Output, word for word, the line that contains "Given: Select Sacraments under Census" and all lines after it in the records below, omitting pictures.

═════ Data records ═════

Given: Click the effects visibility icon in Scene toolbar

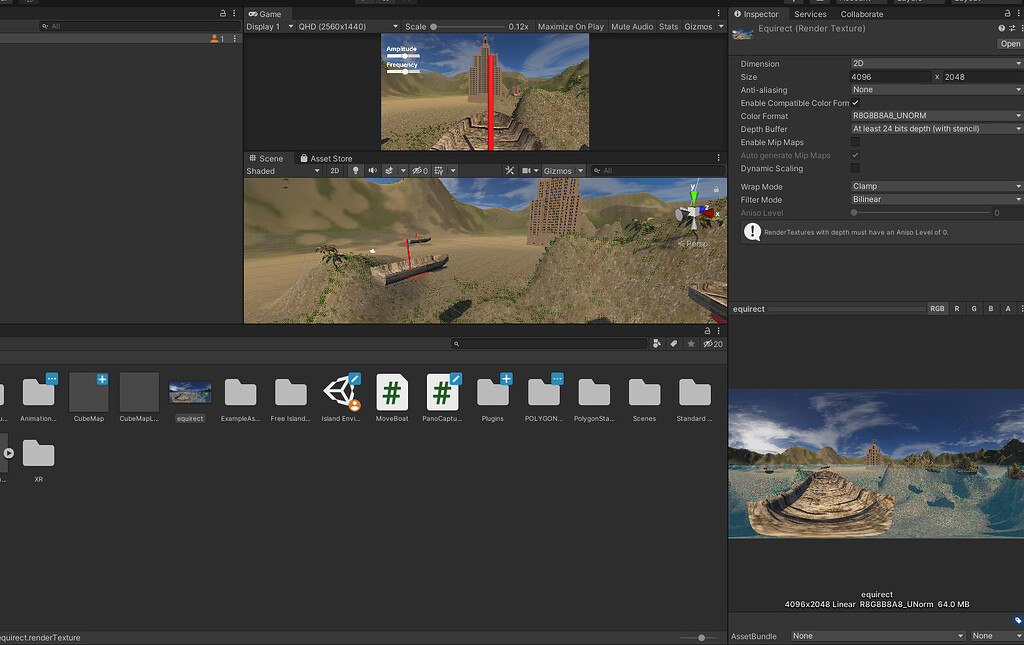Looking at the screenshot, I should (x=389, y=171).
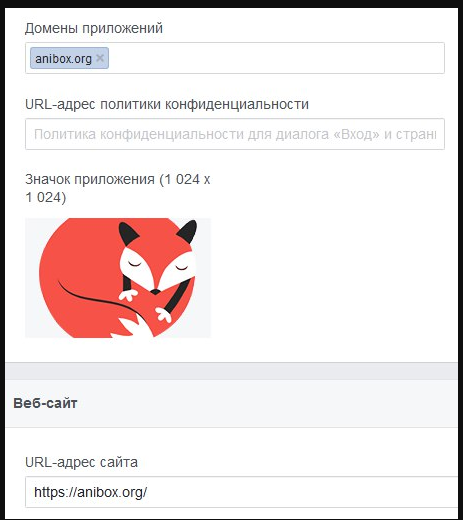This screenshot has width=463, height=520.
Task: Click the fox's closed left eye
Action: 135,264
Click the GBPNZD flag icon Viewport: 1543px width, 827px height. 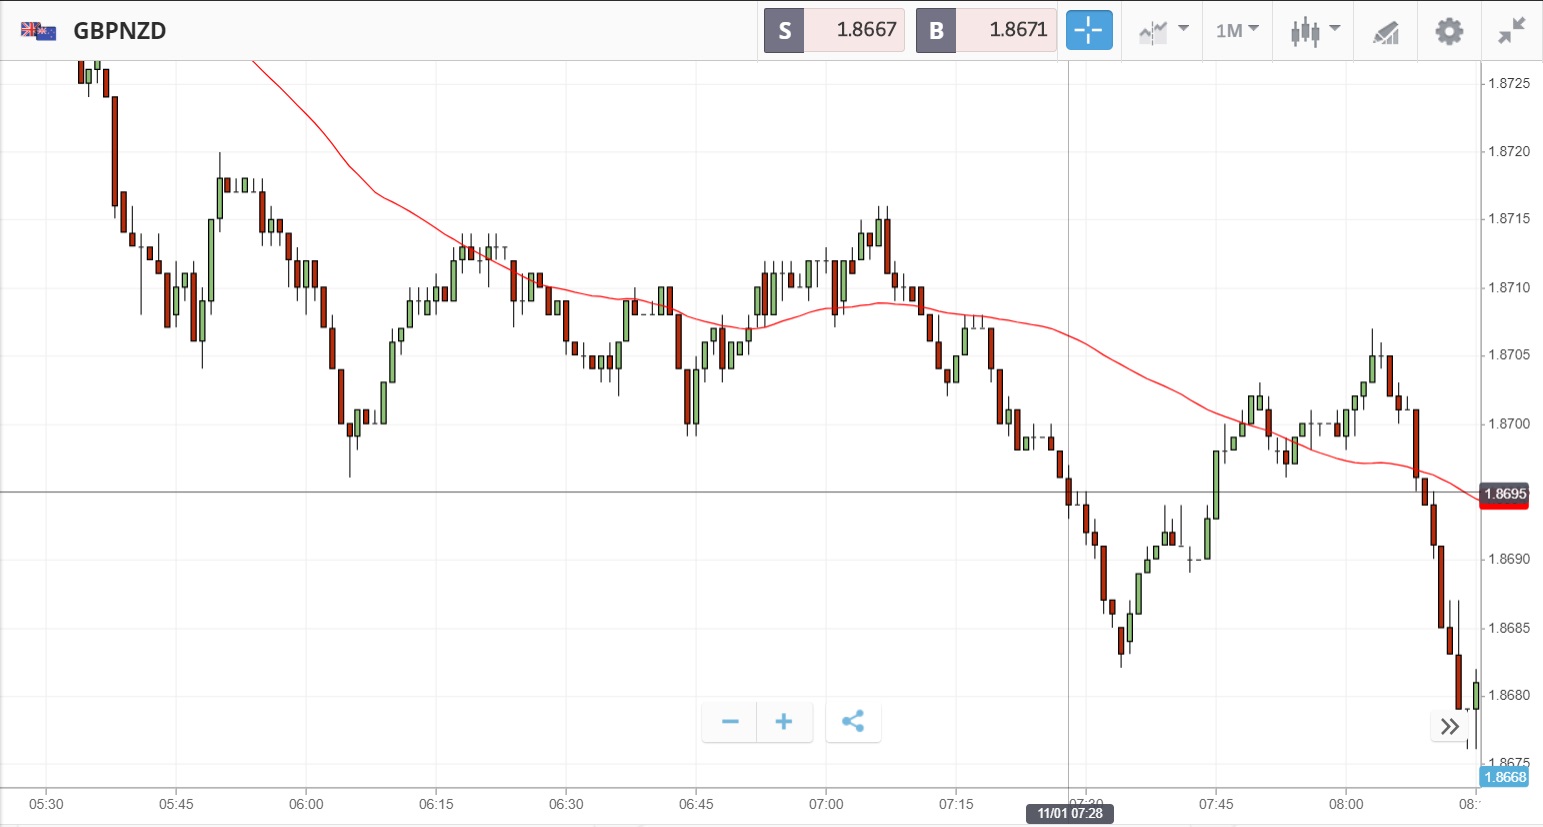click(38, 31)
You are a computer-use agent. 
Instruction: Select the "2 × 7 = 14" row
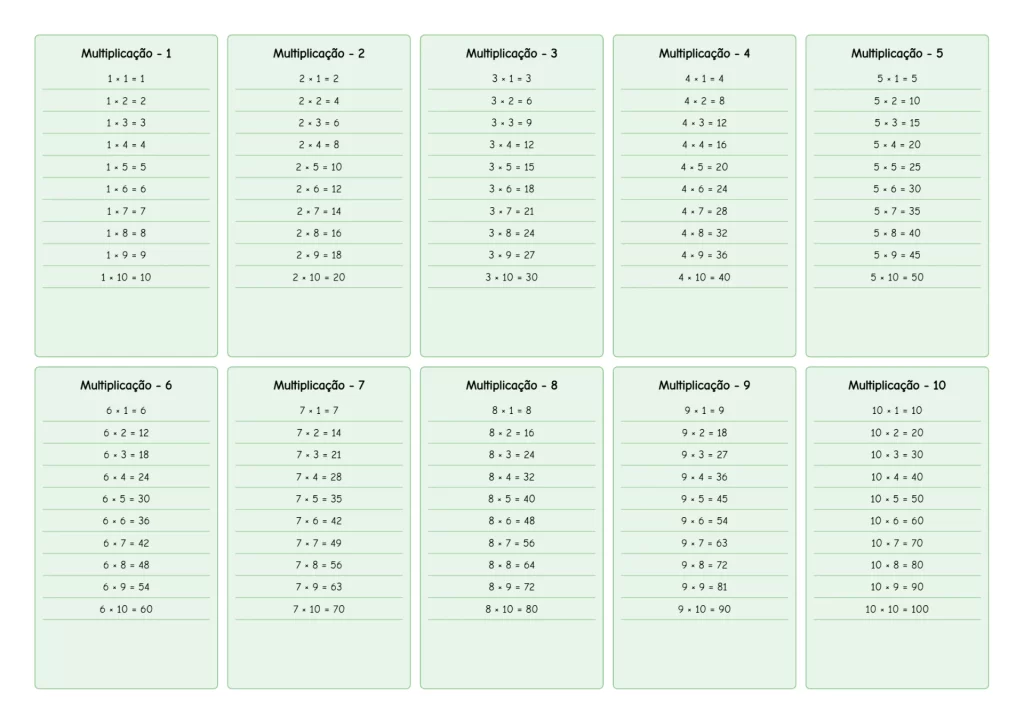[x=319, y=211]
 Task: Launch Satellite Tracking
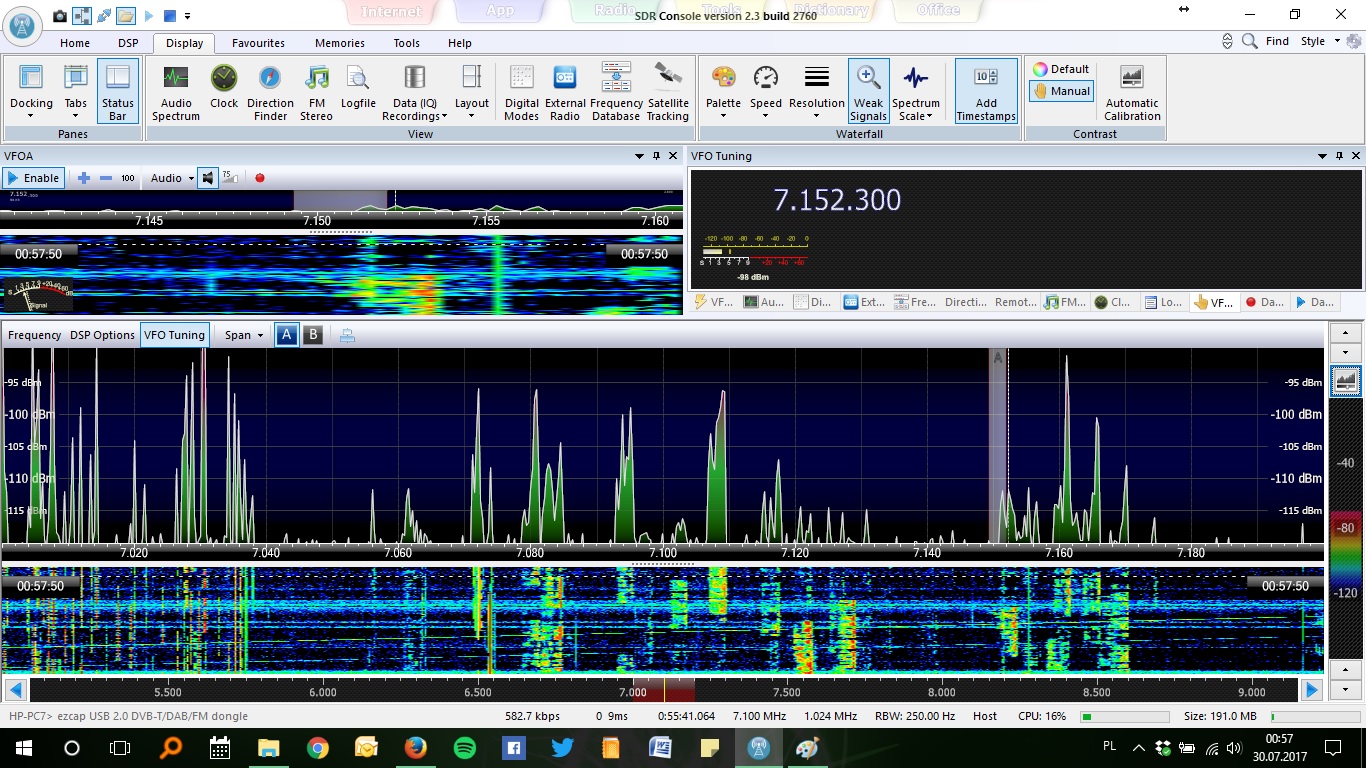[668, 92]
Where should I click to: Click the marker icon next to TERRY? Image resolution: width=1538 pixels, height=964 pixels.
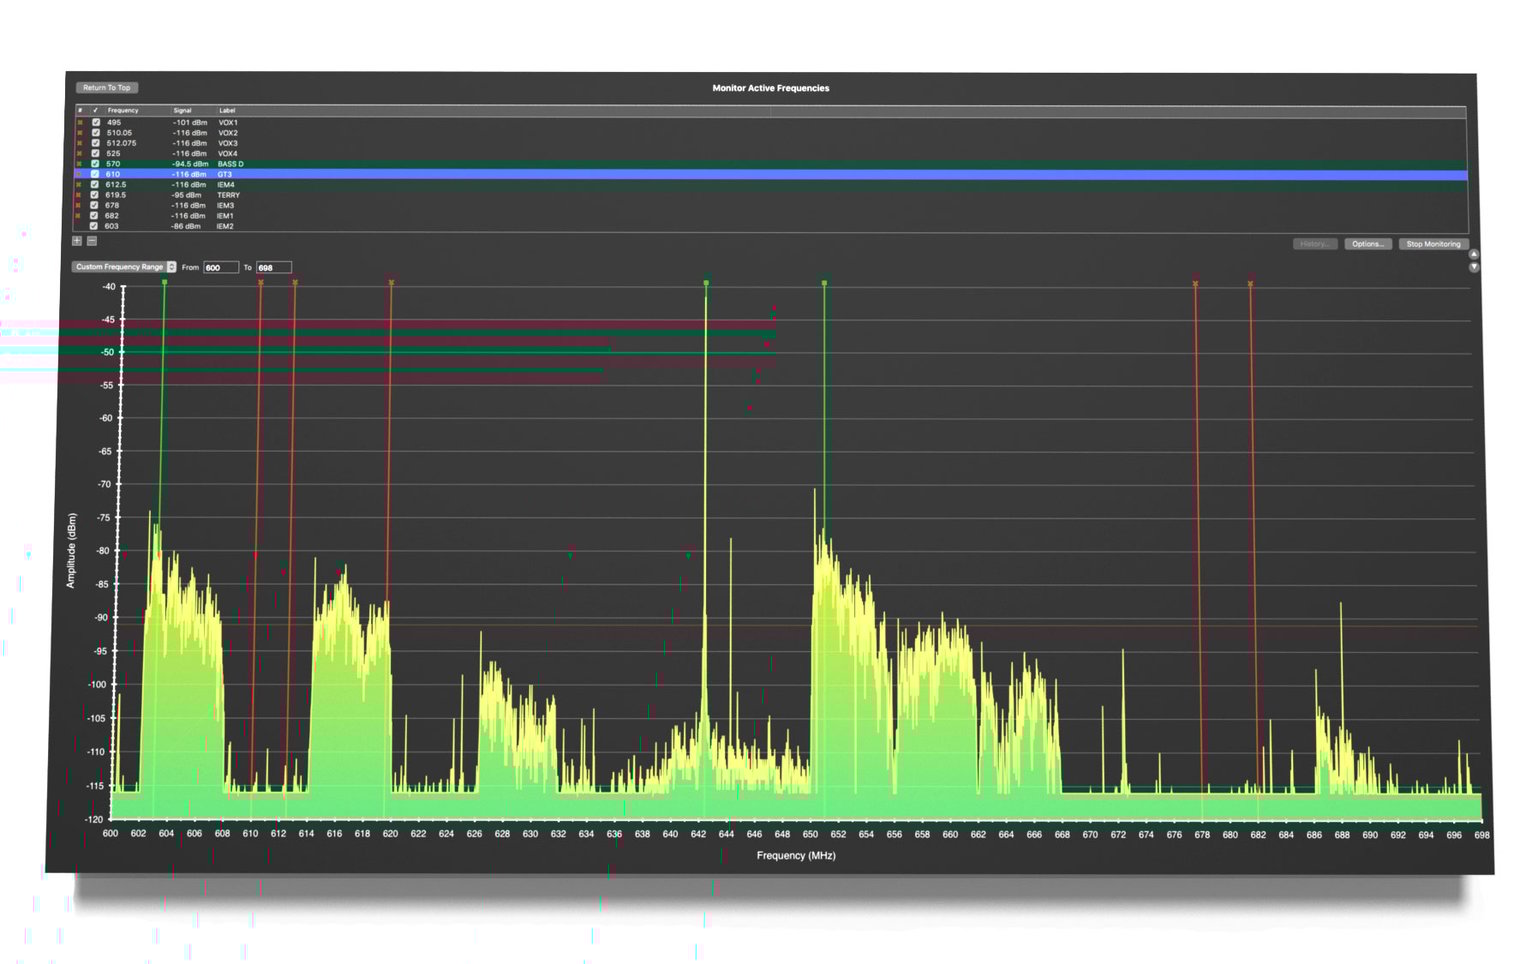tap(80, 195)
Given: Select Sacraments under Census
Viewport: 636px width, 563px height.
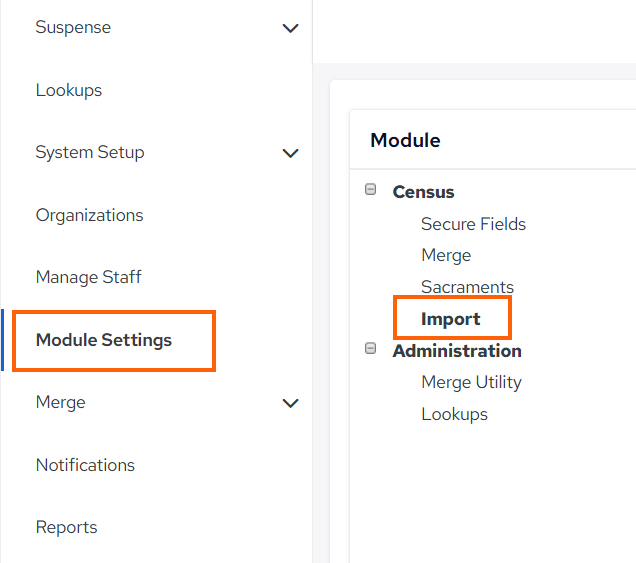Looking at the screenshot, I should click(x=467, y=287).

═════

Exercise solution ▸
Given: Select Sacraments under Census
Viewport: 636px width, 563px height.
Looking at the screenshot, I should click(x=467, y=287).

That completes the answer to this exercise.